The issue isn't abstract. At the San Francisco Planning Department on Rauch Street, staff processing permit applications have long flagged the problem of duplicate project photographs clogging shared drives — files uploaded multiple times by applicants, scanned twice by clerks, or migrated imperfectly during past system upgrades. Similar complaints have surfaced at the Department of Public Works and within BART's internal asset-management infrastructure, where maintenance crews photograph tunnel sections, escalators, and station components as part of routine inspection logs.
The timing matters. The city is mid-way through a multi-year digital infrastructure overhaul anchored partly by the San Francisco Department of Technology's DataSF initiative, which has pushed agencies to centralize and open their records. Duplicate image files — some appearing dozens of times in the same archive — create classification errors, inflate cloud-storage costs, and undermine the integrity of records that lawyers, journalists, and residents request under California's Public Records Act.
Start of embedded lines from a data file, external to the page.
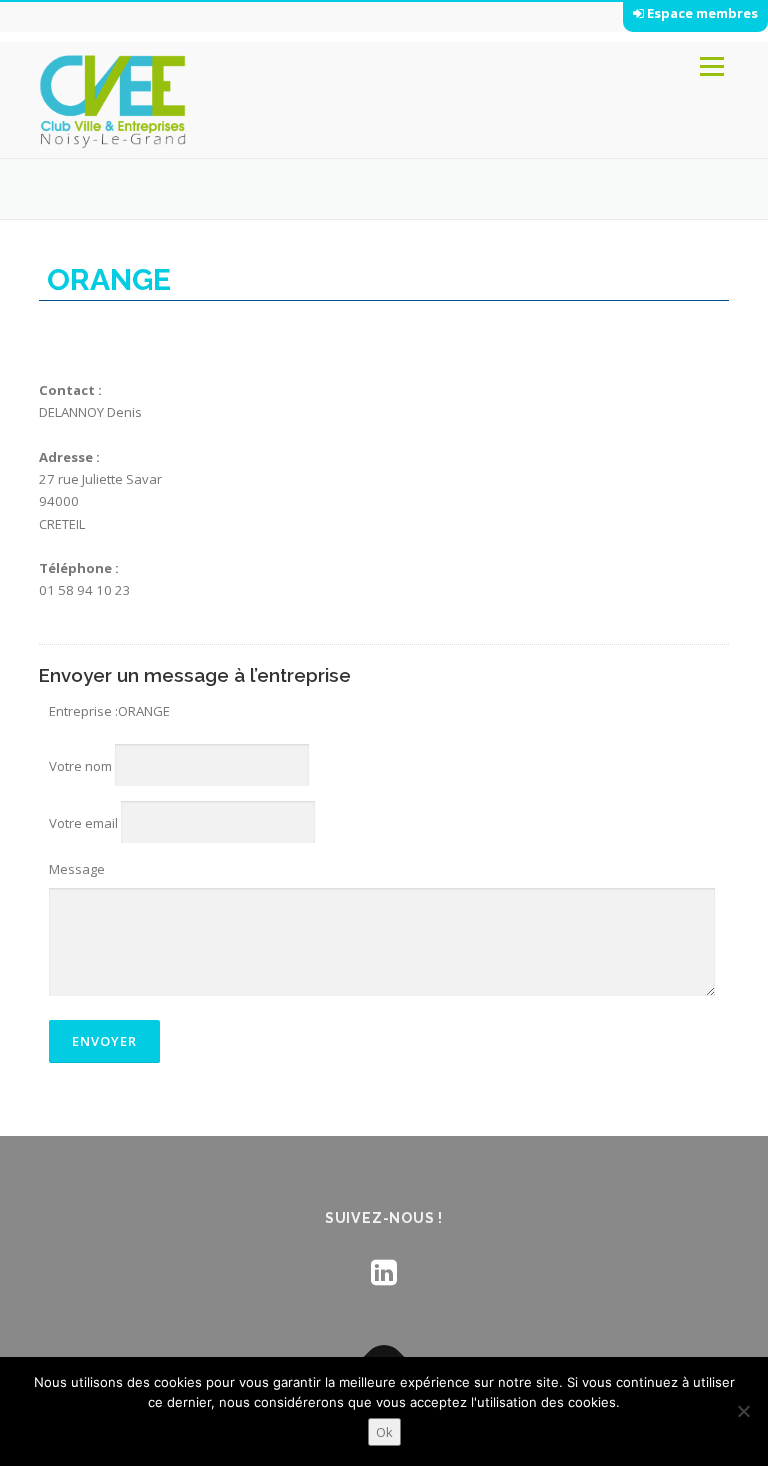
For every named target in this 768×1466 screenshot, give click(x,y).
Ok (384, 1432)
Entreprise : (83, 711)
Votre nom (80, 766)
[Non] (743, 1411)
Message (77, 869)
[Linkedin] (384, 1271)
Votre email (83, 823)
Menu (711, 67)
What the Experts Are Saying
Data management specialists who work with Bay Area government clients describe duplicate image replacement — the process of identifying redundant files using hash-matching or perceptual algorithms, then substituting a single authoritative copy — as one of the least glamorous but most consequential forms of digital housekeeping a public agency can undertake. The process typically involves running automated deduplication software against an archive, flagging matches for human review, and then replacing or deleting confirmed duplicates while preserving metadata chains for legal continuity.
For city archivists, the stakes are higher than they might appear. California Government Code Section 34090 governs how municipalities retain and destroy public records. Any automated deletion of image files — even duplicates — must be validated against retention schedules or risk running afoul of state law. That legal constraint is one reason many San Francisco departments have let redundant files accumulate rather than tackle deduplication without a formal policy framework.
The San Francisco Public Library's digital collections team at the Civic Center branch has dealt with a version of this problem for years, particularly within its historical photograph archive, which spans tens of thousands of images of the city's neighborhoods from the Mission District to the Sunset. Librarians there have piloted open-source deduplication tools to identify near-identical scans of the same physical photograph — a common artifact of multi-pass digitization projects run in the 2000s and early 2010s.
Cost and the Path Forward
Cloud storage is not cheap at municipal scale. Standard enterprise-tier object storage used by government agencies runs roughly $0.02 to $0.023 per gigabyte per month, and city systems can hold petabytes of unstructured data. Image files — particularly high-resolution permit photos, surveillance exports, or infrastructure inspection imagery — are among the largest contributors to that footprint. Cutting duplicate image volume by even 20 percent across a large department translates to meaningful recurring savings in a fiscal environment where Mayor Daniel Lurie's administration has inherited a structural budget deficit.
City technology officers have pointed to the expanded use of AI-assisted deduplication tools as part of the broader push to modernize back-end systems before the Department of Technology's next major platform migration, currently planned for the 2027 fiscal year. Those tools can match not just pixel-identical files but visually similar images — useful for catching photographs of the same pothole on Van Ness Avenue uploaded separately by two inspectors using different devices.
For agencies that want to move ahead now, data managers advise starting with a complete file inventory before touching anything, establishing clear retention policy guidance with the City Attorney's Office, and piloting deduplication on a single department archive rather than attempting a citywide sweep. The San Francisco Ethics Commission and the City Administrator's Office have both signaled interest in updated digital records guidance before the end of calendar year 2026. Departments that act first are likely to be better positioned when that guidance lands — and better equipped to handle the next records request without hunting through three copies of the same photograph.